Schröder empfahl Özdemir deshalb, „dem Bundestag rasch einen Gesetzentwurf vor(zu)legen, der die Problematik des Kükentötens an ihrer Wurzel packt, statt nur die Symptome des Systems einer einseitig spezialisierten Hochleistungszucht zu behandeln“. Die Umstellung auf sogenannte Zweinutzungshühner müsse angestrebt und gefördert werden. „Alle anderen Alternativen stellen den wirtschaftlichen Nutzen über den Tierschutz und verstoßen somit gegen das im Grundgesetz verankerte Staatsziel Tierschutz“, sagte Schröder.
Bruderhahn vs. Zweitnutzungshuhn
Das Bruderhahn-Verfahren ist eine Methode in der Geflügelwirtschaft, bei der männliche Küken von Legehennenrassen nicht direkt nach dem Schlüpfen getötet werden, sondern aufgezogen und später geschlachtet werden. Dadurch kann ein wichtiger Beitrag zum Tierschutz geleistet werden. Weil die zusätzliche Aufzucht und Pflege der Bruderhähne, die weniger Fleisch abwerfen als speziell gezüchtete Tiere, höhere Kosten verursacht, sind die Preise für Eier und Fleisch aus solchen Betrieben oft ebenfalls höher.
Das Zweinutzungshuhn ist eine speziell gezüchtete Hühnerrasse, die sowohl für die Eierproduktion als auch für die Fleischproduktion eingesetzt wird. Weil diese Tiere für zwei Zwecke genutzt werden können, benötigt man insgesamt weniger davon. Das macht dieses Verfahren im Vergleich zur konventionellen Hühnerhaltung effizienter. Ein Nachteil des Zweitnutzungshuhns ist, dass die Tiere langsamer wachsen und weniger Eier legen als speziell gezüchtete Eier- oder Fleischhühner. Das kann zu höheren Produktionskosten führen.

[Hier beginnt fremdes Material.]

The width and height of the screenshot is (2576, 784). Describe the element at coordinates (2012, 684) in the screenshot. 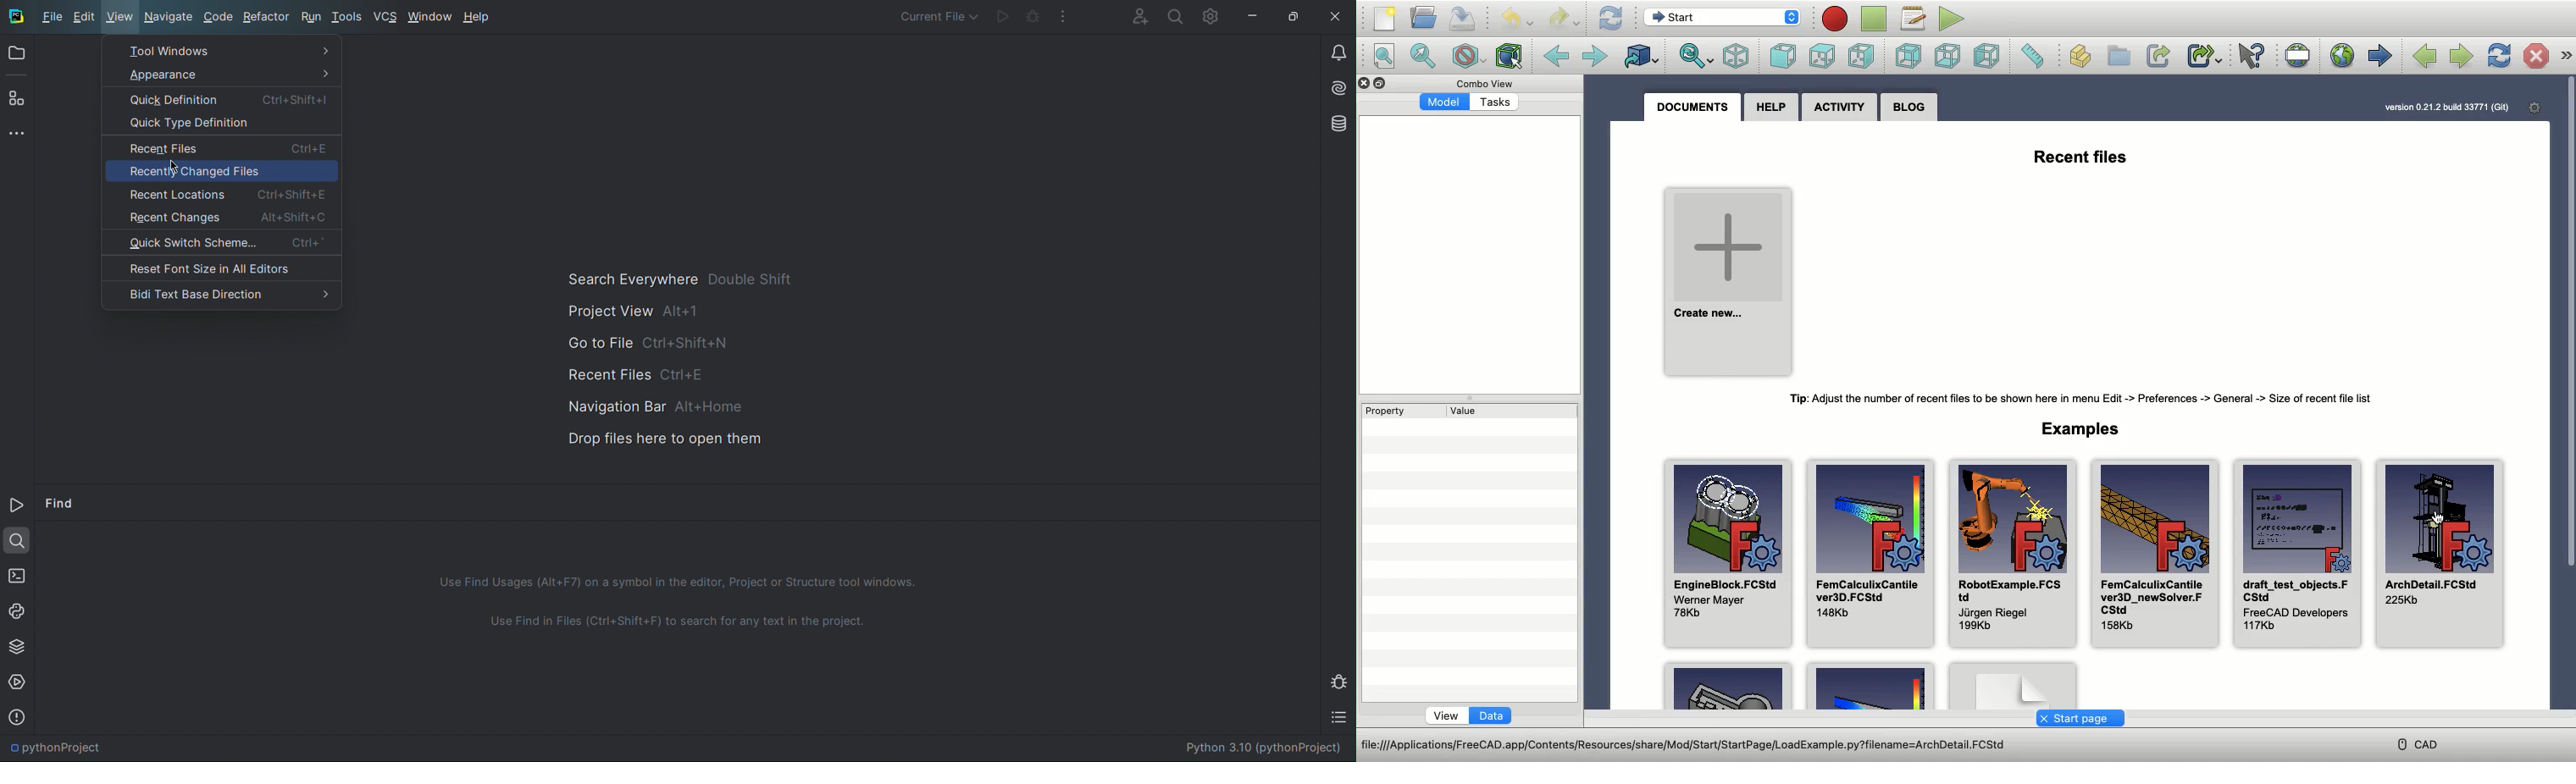

I see `Example` at that location.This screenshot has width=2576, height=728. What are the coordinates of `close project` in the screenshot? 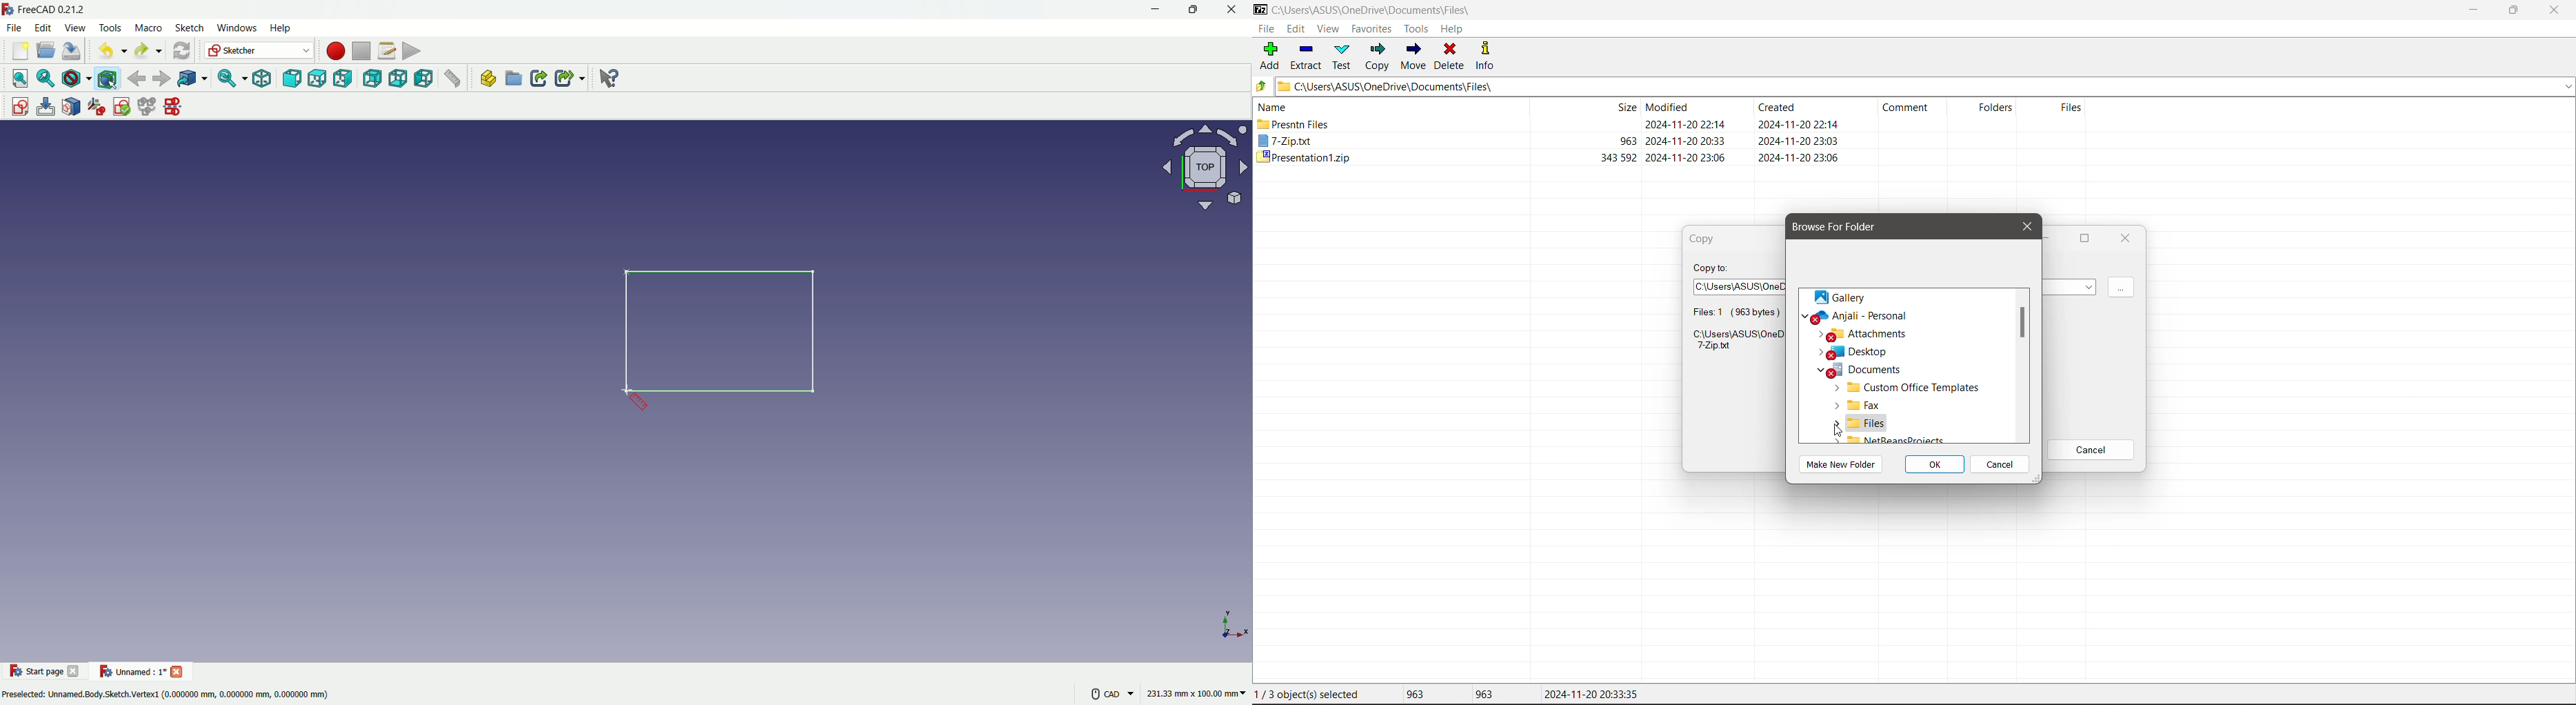 It's located at (179, 670).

Bio-Betriebe sind von der aktuellen Gesetzesdiskussion nicht direkt betroffen, da Bio-Brütereien die Geschlechtsbestimmung im Ei nicht praktizieren. Indirekt aber betrifft eine mögliche Gesetzesänderungen auch sie: Nämlich dann, wenn mit Hilfe der Geschlechtsbestimmung im Ei die konventionelle Hochleistungseierproduktion unverändert fortgesetzt würde.
Bio-Betriebe haben Alternativen zum Kükentöten entwickelt. Sie ziehen zum einen die Bruderhähne mit auf und schlachten sie nach drei bis sechs Monaten. Einige Betriebe sind inzwischen auch dazu übergegangen, Zweinutzungshühner zu halten. Die Ökologische Tierzucht gGmbH züchtet solche Tiere. Unterstützt wird sie dabei vom Naturkostfachhandel mit der 1 Cent-Kampagne, bei der pro verkauftem Bio-Ei ein Cent an die ÖTZ geht.